TUGAS PENGERJAAN:
(a) Menurut kutipan teks, pada tanggal berapa pemilu yang dibicarakan akan diselenggarakan?
(b) Tentukan apakah setiap pernyataan berikut sesuai dengan kutipan teks. Jawab ya atau tidak untuk masing-masing, lalu kutip kata-kata dari kutipan teks yang menjadi dasar jawaban. (i) Seminar itu diadakan di Aula Gereja St Matias, Cinere. (ii) Hargo Mandiraharjo adalah Sekretaris Komisi Kerasulan Awam KWI. (iii) Para pemilih diharapkan tidak menggunakan hak pilihnya.
(c) Terjemahkan kalimat dari kutipan teks ini ke dalam bahasa Inggris: "Para pemilih terutama pemilih pemula yang merupakan kaum milenial diharapkan menjadi pemilih yang cerdas dan rasional dalam perhelatan pemilu 17 April 2019 mendatang."

KUTIPAN TEKS:
*****

Tahun Pertarungan Politik, Pemilih yang Baik Harus Memilih Orang Baik

oleh -
Para pembicara seminar yaitu Pembina ISKA, Trias Kuncahyono, Sekretaris Komisi Kerasulan Awam KWI Romo Siswantoko, dan Prasetyo Nurhardjanto dari ISKA Pusat, didampingi oleh Ketua Presidium Pusat Ikatan Sarjana Katolik Indonesia periode 2017-2021, Hargo Mandiraharjo, dalam Seminar Sosialisasi Pemilu untuk Pemilih Cerdas, di Aula Gereja St Matias, Cinere, Minggu (17/2/219). (Foto: JN)

Jakarta, JENDELANASIONAL.COM — Para pemilih terutama pemilih pemula yang merupakan kaum milenial diharapkan menjadi pemilih yang cerdas dan rasional dalam perhelatan pemilu 17 April 2019 mendatang. Karena itu, mereka harus menggunakan hak pilihnya dengan cara ikut memilih, bukannya dengan tidak menggunakan haknya pilih.

*****

CATATAN TERSEDIA:
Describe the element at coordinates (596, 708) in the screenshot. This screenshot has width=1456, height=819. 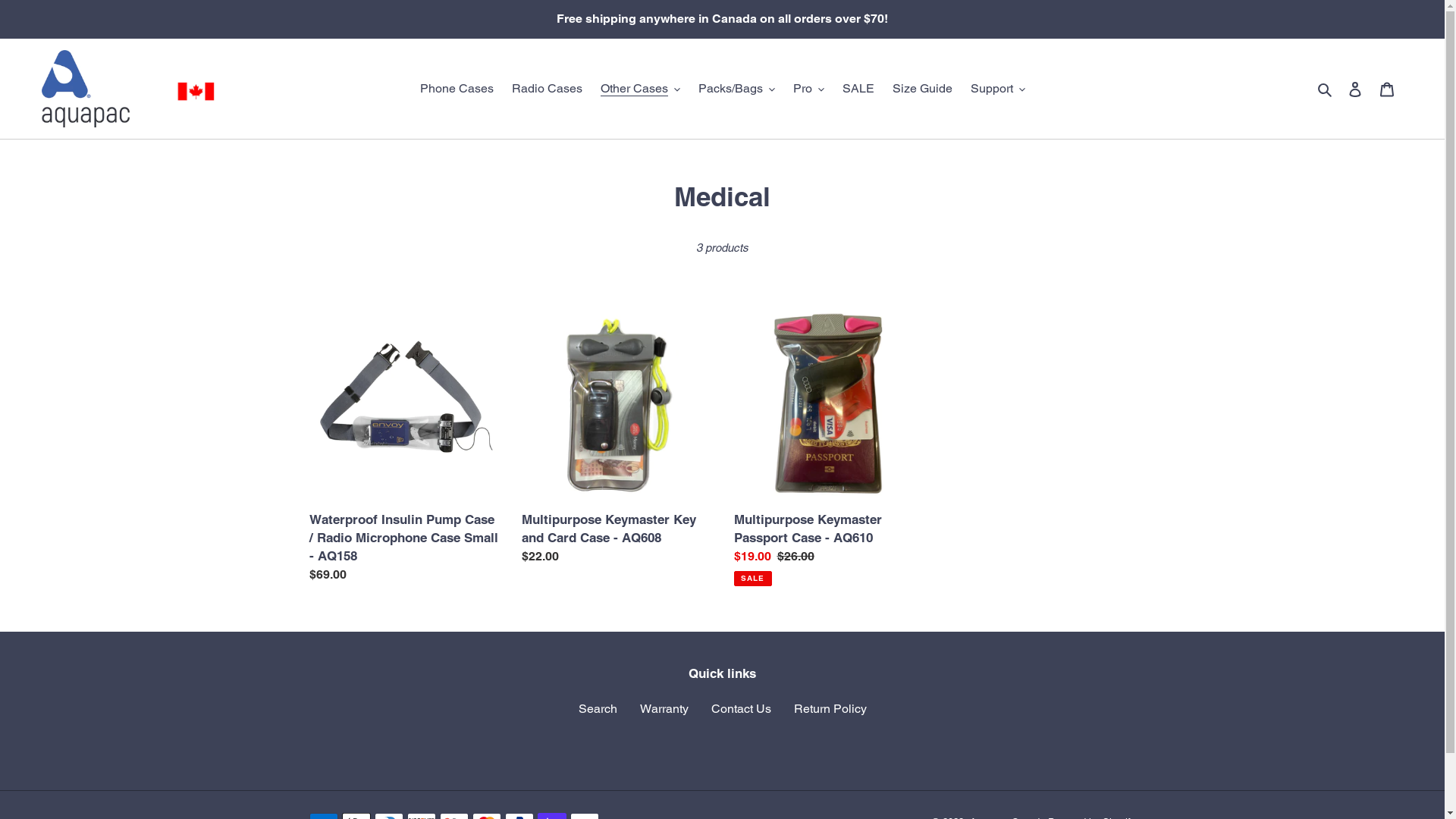
I see `'Search'` at that location.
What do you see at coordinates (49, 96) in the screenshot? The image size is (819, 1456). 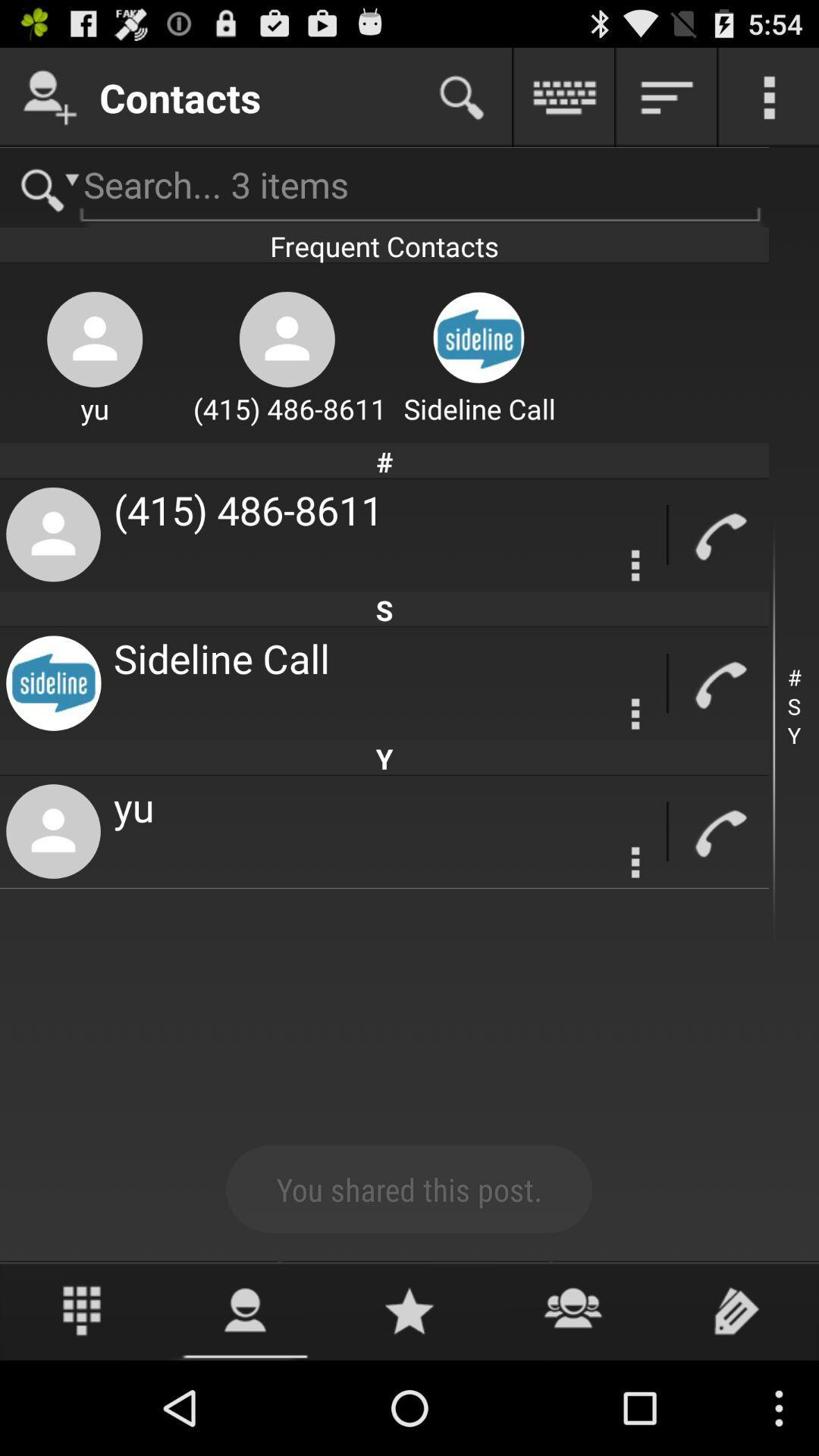 I see `contact plus option` at bounding box center [49, 96].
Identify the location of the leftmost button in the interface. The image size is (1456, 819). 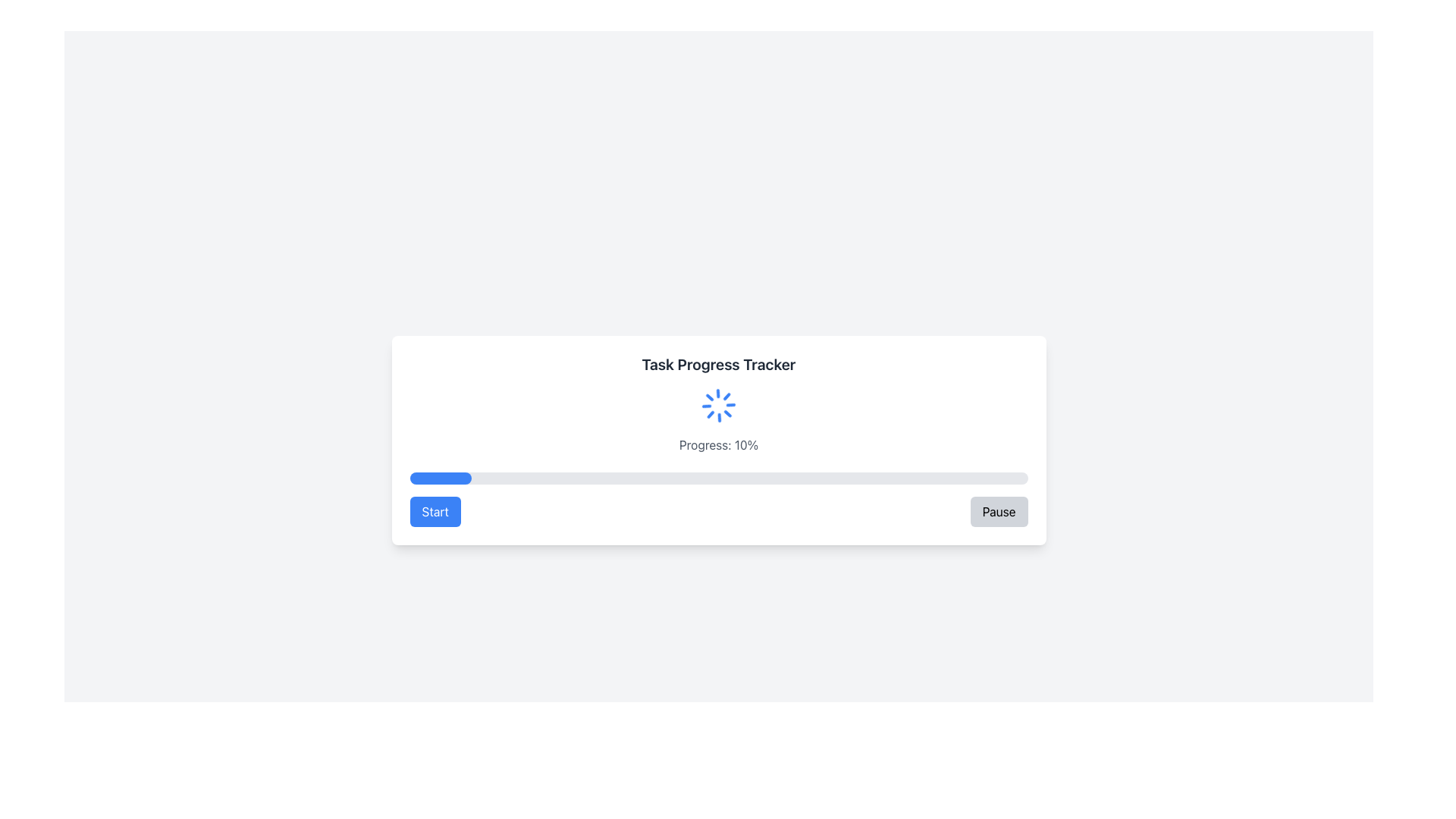
(435, 512).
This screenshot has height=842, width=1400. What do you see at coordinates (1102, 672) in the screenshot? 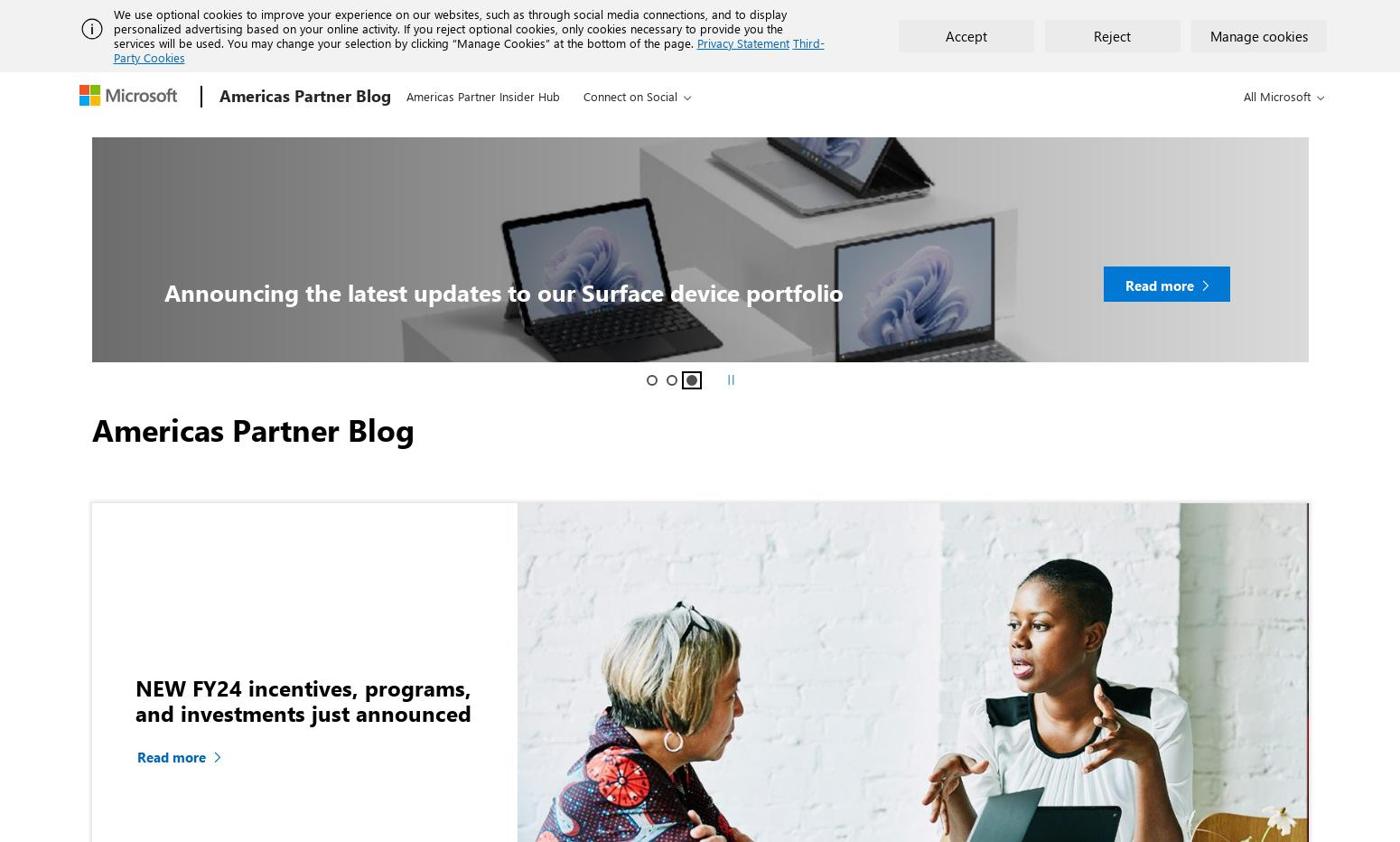
I see `'#AllPartners'` at bounding box center [1102, 672].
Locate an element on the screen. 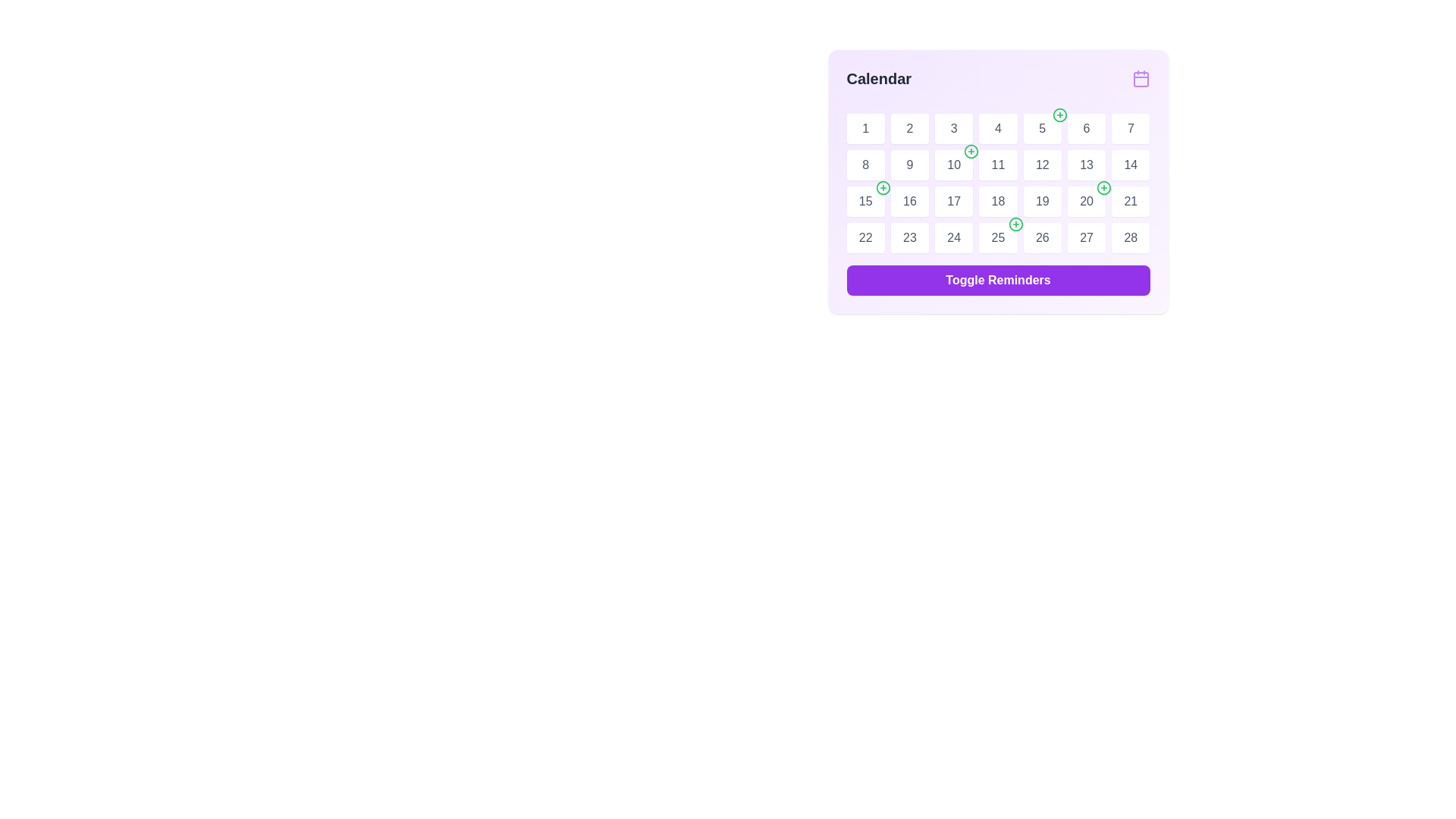 The height and width of the screenshot is (819, 1456). the calendar day cell displaying the number '19' is located at coordinates (1041, 201).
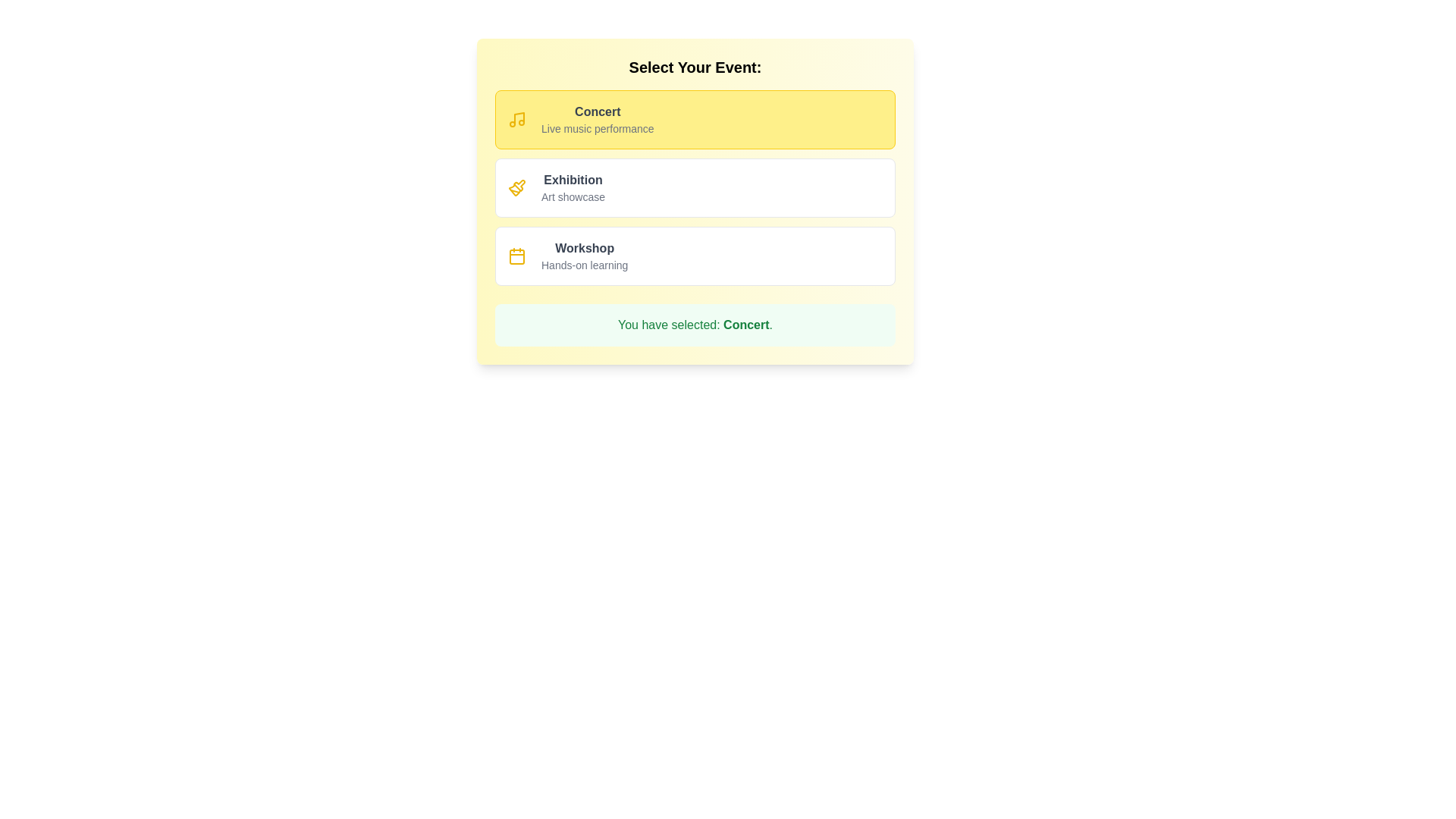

*****

JAWABAN LATIHAN:
(a) 17 April 2019.

(b)
(i) Ya: "di Aula Gereja St Matias, Cinere".
(ii) Tidak: "Sekretaris Komisi Kerasulan Awam KWI Romo Siswantoko".
(iii) Tidak: "mereka harus menggunakan hak pilihnya dengan cara ikut memilih, bukannya dengan tidak menggunakan haknya pilih".

(c) Voters, especially first-time voters from the millennial generation, are expected to be smart and rational voters in the upcoming April 17, 2019 election.